You specify pay dates (check dates) when you define your payroll. The default pay date is the day on which the pay period ends. If your agency issues its checks later than the pay period, you can enter an offset, the number of days that elapse between the end of the pay period and your pay date. For previously defined payrolls, you can change the pay dates you maintain in Oracle HRMS by running the Check Date Setup process.
See: Defining Pay Dates
If you do not use the Oracle HRMS Payroll window to maintain your pay period dates and pay dates, you can have the application call a user hook GHR_AGENCY_GENERAL to return the pay dates from your code.
The following table includes the information that the application supplies.
| User Hook information | Values |
|---|---|
| File name | GHR_AGENCY_GENERAL |
| Package name | ghagngen.pkg |
| Function names | get_agency_check_date get_agency_last_check_date |
| Input Parameters | Person_id, Assignment_id, Effective_Date, Payroll_id |
The effective date is the pay period end date. Your code returns the pay date for that pay period. For example, for a pay period running from November 1 to November 15, the application uses November 15 as the effective date. If you maintain a pay date offset of four days, your code returns a pay date of November 19.
The user hook includes two functions:
get_agency_check_date supplies the pay date as of the effective date (the pay period end date)

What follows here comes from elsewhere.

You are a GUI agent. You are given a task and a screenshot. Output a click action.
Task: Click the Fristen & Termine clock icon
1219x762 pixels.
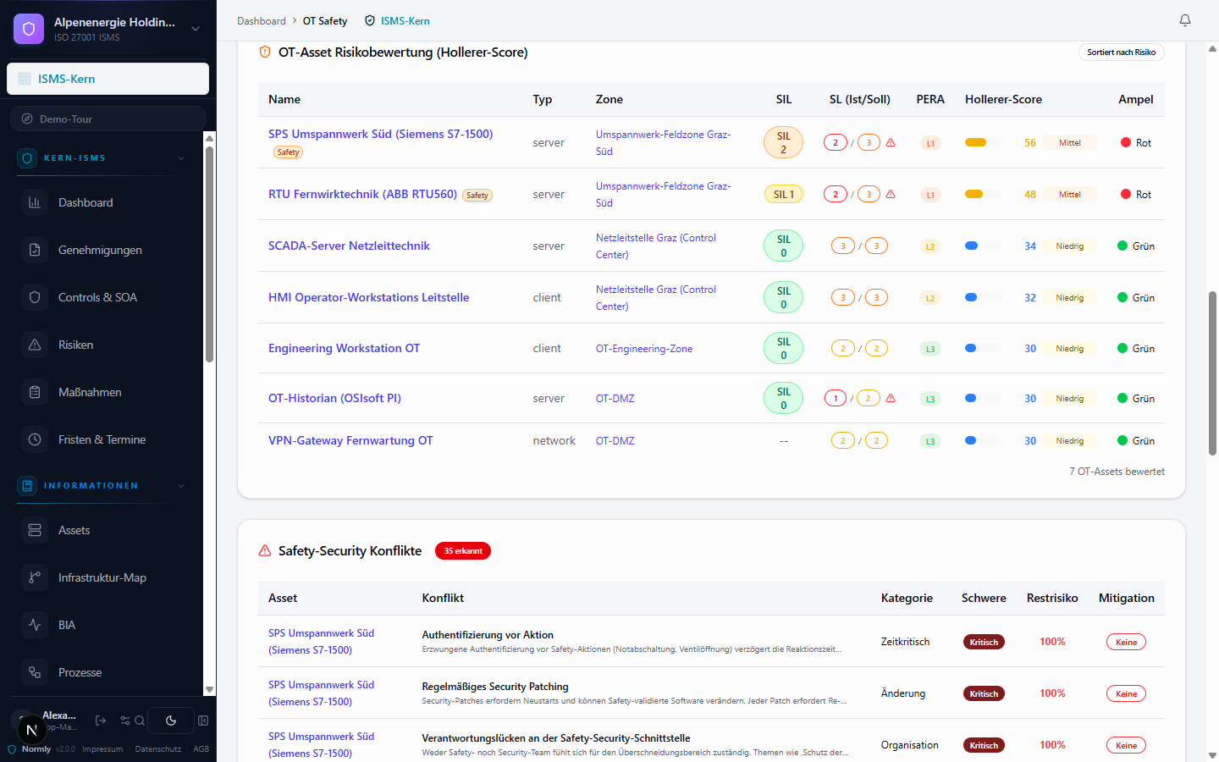click(x=35, y=439)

get_agency_last_check_date returns the last pay date that falls in same calendar year as the effective date
For example, if the pay period runs from December 10 to December 24, and your pay date offset is four days, you would return December 28 as the last pay date for the calendar year. The application uses this last pay date as a basis for de-enrolling employees from TSP Catch-up at the end of the year.